Time for some comic relief, and Friedman...needs to be dope-slapped (tm DrForkius). He sidles up to Joan at her locker. Oh, God. This should be painful. He asks, "You coming to watch the TriMathlon?" She titters weakly and replies, "Yeah, right." He's got one arm straight up the wall of lockers as he "seductively" brags, "I intend to walk away with the gold in trigonometry." No doubt there are girls who might swoon over this, but what on God's green earth makes him think Joan is one of them? Joan: "Good for you." Friedman, undeterred: "Trig is..." He looks around. "Triple-X extreme...math." Frink and I are just cringing and snorting. Joan: "I guess that makes you...Tony Hawk then." He says, "If you give me your digits I'll reduce them to an imaginary number." I really and truly am not making this up. Frink finds it all very comical. Joan: "You're Luke's friend; you know my number." He drops his hand over her locker door and says, "That's not the same as you giving it to me." Luke comes along just in time to see this: "What are you doing? Are you hitting on my sister?" Friedman: "It's just a conversation between a man and a woman." Luke sputters, "More like a woman and a boy with aspirations to manhood! Aspirations which sprung from a very private and extremely sensitive conversation!" He asks Joan, "Is he hitting on you?" Joan doesn't quite know what to say, and Friedman starts backing away, making that phone receiver gesture with his thumb and pinky, and mouthing the words, "Call me." I hate that gesture, and no, I don't have a good logical reason why. I just do. Joan just gives him a dubious look and then asks Luke why he's talking so fast. He trips over his words as he tells her she has to drive him home: "Mom left the keys in the office. Congratulations on getting your license although it really does confirm my skepticism about the testing criteria." He babbles on about trying to hold off peeing for the two hour TriMathlon thing while Joan gently takes away his coffee cup. She tells him: "Luke. Stop. Drinking. Coffee." Luke: "Why? My mind has never been so clear!" He grabs the cup and zooms off.
Will pulls the Cheddarmobile into some kind of industrial area, construction site, what-have-you. Will says, "You're not a killer. If you were, you would have shot me when I pulled you over." Cheddar Bob puts the gun up to Will's head and says, "Ding ding, this is my stop."

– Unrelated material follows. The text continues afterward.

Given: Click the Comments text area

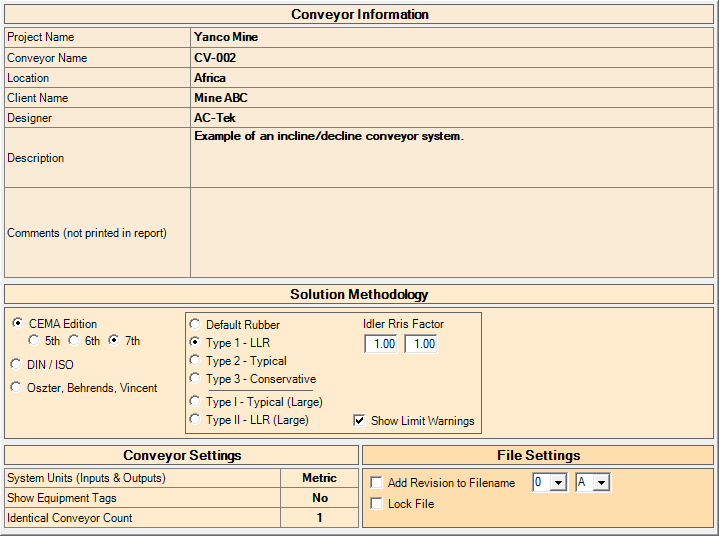Looking at the screenshot, I should pyautogui.click(x=450, y=232).
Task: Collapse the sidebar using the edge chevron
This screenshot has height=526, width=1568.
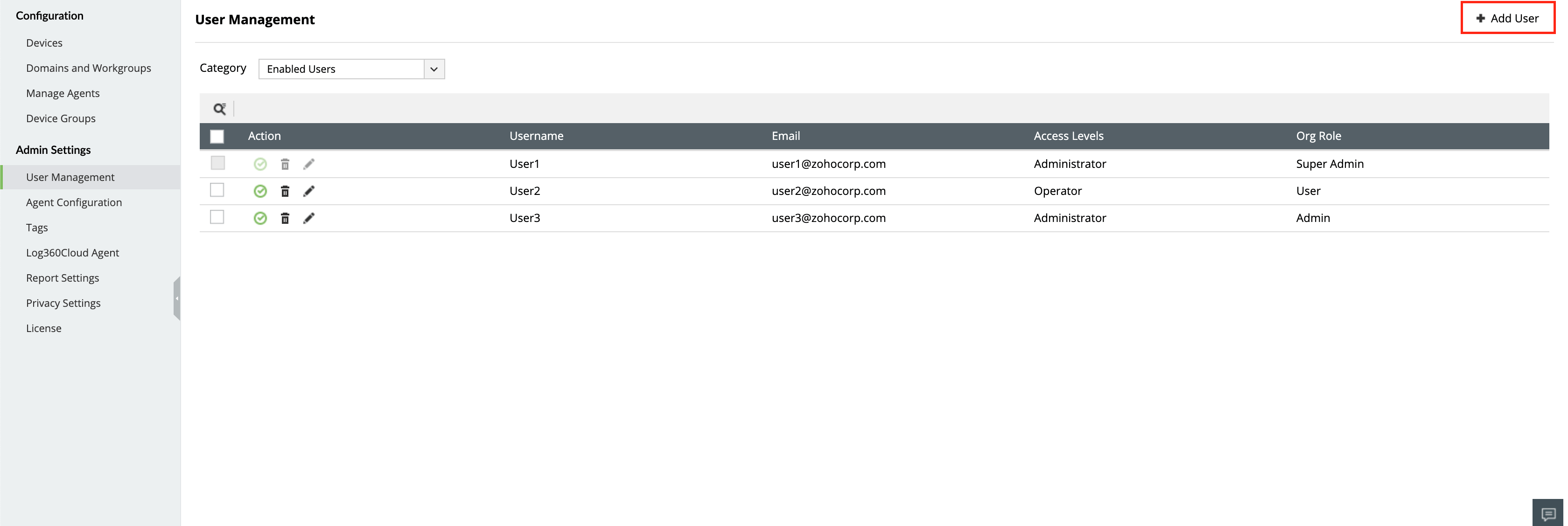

Out in the garage, Kevin is sanding the framework of the boat hull. I'm sure there's a technical term for these pieces, but I can't think of it. If it were a house, they'd be joists. Frink: "Wow, Arcadia's got everything, even dinosaur ribs." Maybe they're called ribs, actually. While I'm musing about this, Frink is going on about how the thing looks like the plates of ribs on The Flintstones. Anyway. Bet you didn't think you'd ever see or hear of this boat again, did you? Helen comes out and stands there a bit before saying, "The last time I felt like this was the night of your accident." Kevin: "Yeah, but...you knew I'd be okay...and that I'd live." Helen admits that's true. Kevin says he knew he'd make it, too. Kevin says, "I remember the car flipping, and it was noisy...it was really noisy...and then, I must have been unconscious, because the next thing I remember was quiet...except for the radio, which got stuck on a classical station, which was weird, because it wasn't what we'd been listening to." Good thing it didn't get stuck on Black Sabbath's "Trashed." Kevin: "It was like a -- a dream, this -- this beautiful music in the dark...and I didn't feel any pain." He pauses. "I was glad then, but now I know pain would have been good. And then when I woke up in the hospital, I saw Dad's...face...and I wondered, 'Why does Mom think this man is so good-looking?'" Hee! Jason Ritter is really good at mixing humour and pathos. Helen smiles. Kevin: "Why do I keep making jokes?" Helen says, "You had a fight this morning." Kevin nods. Helen: "Times like this, we all have something that we wish we'd said, or something we wish we hadn't said. The night of your accident, you and your father argued. Do you remember?" He doesn't. I think the moral of the story is: Kevin and Will should not argue. Badness ensues. She says, "At the hospital, your father asked me, 'Kevin knows that I love him, right? That I'll always love him?'" Kevin asks, "Did you tell him 'yes'?" His mother says, "Of course. And that's what I'm telling you. He knows." Kevin nods. His eyes are watery. God, it's really hard not to think about John Ritter and feel sorry for Jason Ritter here.